── TEXTO PARA LEITURA

Nesse sentido, destaca-se que a função e a efetividade dos vínculos construídos, em termos de apoio, devem ser considerados para além dos aspectos quantitativos (número de membros da rede, conforme expressos na Figura 2), valorizando, complementarmente, a qualidade do compromisso relacional estabelecido e o significado dos vínculos, na perspectiva nos sujeitos envolvidos nas relações. Mediante tal análise complementar, observa-se como a dinâmica relacional estabelecida, em termos de diferentes níveis de compromisso relacional, oculta e apresenta dilemas construídos nas relações dos pacientes com os membros da sua rede, mediante a demanda de adoção de um estilo de vida compatível com os cuidados de saúde frente ao problema cardíaco.

────
── INFORMAÇÕES

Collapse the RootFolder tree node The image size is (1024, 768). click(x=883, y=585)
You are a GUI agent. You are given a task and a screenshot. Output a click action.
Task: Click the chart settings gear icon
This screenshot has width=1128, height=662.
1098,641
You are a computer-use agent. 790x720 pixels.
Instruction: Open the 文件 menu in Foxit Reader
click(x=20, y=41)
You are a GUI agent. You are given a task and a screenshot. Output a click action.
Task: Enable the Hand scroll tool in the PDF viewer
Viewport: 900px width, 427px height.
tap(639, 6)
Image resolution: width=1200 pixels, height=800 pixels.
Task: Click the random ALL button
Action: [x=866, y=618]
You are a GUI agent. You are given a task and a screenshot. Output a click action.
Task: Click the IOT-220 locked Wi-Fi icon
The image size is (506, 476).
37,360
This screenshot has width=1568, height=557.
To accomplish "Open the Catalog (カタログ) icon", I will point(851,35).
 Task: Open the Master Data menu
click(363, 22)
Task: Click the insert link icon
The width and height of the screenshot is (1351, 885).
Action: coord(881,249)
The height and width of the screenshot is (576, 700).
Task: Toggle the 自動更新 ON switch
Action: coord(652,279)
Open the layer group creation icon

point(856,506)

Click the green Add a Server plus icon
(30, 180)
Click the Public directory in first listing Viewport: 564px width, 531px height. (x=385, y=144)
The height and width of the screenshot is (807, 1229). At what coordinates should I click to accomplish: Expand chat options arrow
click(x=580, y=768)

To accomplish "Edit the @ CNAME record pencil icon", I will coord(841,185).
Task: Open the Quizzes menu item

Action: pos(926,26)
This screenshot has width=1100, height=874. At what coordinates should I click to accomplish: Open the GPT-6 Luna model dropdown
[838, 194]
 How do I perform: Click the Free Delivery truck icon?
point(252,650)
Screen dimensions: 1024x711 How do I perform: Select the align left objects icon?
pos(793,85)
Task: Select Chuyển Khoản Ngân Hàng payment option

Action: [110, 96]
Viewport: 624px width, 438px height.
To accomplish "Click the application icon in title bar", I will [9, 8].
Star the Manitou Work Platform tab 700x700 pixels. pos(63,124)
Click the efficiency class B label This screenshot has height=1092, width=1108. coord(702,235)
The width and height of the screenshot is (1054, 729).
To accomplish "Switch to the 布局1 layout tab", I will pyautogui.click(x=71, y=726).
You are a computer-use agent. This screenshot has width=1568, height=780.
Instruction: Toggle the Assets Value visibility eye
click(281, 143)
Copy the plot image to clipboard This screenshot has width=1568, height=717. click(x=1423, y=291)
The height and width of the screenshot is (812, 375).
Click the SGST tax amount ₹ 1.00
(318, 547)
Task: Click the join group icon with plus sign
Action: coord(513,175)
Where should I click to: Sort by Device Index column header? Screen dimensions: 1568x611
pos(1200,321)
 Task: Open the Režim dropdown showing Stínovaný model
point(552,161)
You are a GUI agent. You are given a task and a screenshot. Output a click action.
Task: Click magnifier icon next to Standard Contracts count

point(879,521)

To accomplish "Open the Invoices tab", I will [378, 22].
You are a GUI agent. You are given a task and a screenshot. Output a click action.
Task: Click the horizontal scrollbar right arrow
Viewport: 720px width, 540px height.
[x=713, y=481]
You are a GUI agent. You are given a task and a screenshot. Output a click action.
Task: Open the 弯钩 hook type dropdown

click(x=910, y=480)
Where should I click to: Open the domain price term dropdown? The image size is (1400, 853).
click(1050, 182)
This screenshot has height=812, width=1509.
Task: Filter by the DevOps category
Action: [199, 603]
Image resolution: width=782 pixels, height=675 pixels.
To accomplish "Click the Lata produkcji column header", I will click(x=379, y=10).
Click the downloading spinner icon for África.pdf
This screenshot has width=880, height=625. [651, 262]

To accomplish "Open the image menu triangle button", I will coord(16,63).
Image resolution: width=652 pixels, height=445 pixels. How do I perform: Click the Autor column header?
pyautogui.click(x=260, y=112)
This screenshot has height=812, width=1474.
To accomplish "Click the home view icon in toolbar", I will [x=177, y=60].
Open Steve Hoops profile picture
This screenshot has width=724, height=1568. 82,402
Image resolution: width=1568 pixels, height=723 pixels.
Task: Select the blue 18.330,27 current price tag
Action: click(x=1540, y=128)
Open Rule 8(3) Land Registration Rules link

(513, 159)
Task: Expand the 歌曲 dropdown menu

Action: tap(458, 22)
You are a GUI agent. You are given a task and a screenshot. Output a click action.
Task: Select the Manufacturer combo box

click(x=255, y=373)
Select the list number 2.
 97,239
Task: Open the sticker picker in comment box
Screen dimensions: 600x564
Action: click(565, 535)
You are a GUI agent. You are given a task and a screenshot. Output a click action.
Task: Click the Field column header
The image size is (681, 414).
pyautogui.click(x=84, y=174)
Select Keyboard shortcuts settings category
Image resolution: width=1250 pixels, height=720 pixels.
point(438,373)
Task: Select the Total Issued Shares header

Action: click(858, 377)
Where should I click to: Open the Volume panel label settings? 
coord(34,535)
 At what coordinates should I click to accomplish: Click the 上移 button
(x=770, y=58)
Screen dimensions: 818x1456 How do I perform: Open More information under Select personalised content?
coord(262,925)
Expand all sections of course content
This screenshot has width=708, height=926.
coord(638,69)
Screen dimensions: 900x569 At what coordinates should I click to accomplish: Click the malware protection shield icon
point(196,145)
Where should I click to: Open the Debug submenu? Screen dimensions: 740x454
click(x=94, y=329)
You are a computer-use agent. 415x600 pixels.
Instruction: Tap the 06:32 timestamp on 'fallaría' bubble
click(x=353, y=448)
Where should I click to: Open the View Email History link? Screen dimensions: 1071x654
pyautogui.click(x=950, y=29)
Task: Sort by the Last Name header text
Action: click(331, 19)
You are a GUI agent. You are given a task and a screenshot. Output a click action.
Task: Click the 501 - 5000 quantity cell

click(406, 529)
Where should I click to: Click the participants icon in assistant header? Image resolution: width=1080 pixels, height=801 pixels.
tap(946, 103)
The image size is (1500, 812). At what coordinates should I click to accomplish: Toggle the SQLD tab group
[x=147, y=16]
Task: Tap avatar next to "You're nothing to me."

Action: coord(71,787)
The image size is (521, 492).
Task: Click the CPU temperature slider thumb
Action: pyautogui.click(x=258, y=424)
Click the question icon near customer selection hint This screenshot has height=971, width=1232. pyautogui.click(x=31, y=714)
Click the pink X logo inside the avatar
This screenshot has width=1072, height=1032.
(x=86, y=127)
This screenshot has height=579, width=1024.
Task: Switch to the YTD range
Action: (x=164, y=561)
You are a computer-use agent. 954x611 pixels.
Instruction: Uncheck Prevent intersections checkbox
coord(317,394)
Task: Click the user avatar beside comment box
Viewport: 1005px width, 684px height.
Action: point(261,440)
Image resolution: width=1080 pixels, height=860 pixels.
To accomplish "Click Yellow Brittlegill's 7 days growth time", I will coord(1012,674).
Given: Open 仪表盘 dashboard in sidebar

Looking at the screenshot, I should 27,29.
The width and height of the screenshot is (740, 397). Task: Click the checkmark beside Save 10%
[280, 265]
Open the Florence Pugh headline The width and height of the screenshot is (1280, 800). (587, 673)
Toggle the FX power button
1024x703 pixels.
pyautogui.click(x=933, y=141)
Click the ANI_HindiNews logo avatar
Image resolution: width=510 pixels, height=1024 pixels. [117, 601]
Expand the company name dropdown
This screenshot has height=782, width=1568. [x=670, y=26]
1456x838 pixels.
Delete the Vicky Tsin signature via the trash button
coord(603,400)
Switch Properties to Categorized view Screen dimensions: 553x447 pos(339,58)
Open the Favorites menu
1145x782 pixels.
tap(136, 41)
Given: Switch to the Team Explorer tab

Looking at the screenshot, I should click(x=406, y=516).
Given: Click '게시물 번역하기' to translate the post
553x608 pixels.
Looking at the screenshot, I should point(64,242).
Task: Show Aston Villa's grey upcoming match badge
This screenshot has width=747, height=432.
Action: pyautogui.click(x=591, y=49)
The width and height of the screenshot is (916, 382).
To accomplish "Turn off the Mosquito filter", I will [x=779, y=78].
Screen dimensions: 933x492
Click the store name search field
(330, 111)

────

INSTRUÇÕES DE TRABALHO:
Prossiga com o texto sobre os vínculos de apoio na rede de pacientes com problema cardíaco, a partir da última frase apresentada. O material não tem relação com o texto.

RESULTADO:
Relações de amizade

Essa categoria congrega o conjunto das relações de amizade estabelecidas pelos participantes da pesquisa, com base nos diferentes níveis de compromisso relacional estabelecidos e nas diferentes funções atribuídas a seus membros. Em termos comparativos, no que concerne ao número de membros nos diferentes contextos da rede pessoal, a Figura 2 destaca que as relações de amizade aparecem em segundo lugar, totalizando 30 membros e três grupos. Ainda, sob a perspectiva dos participantes, a função predominante dos membros no contexto das relações de amizade foi o apoio emocional.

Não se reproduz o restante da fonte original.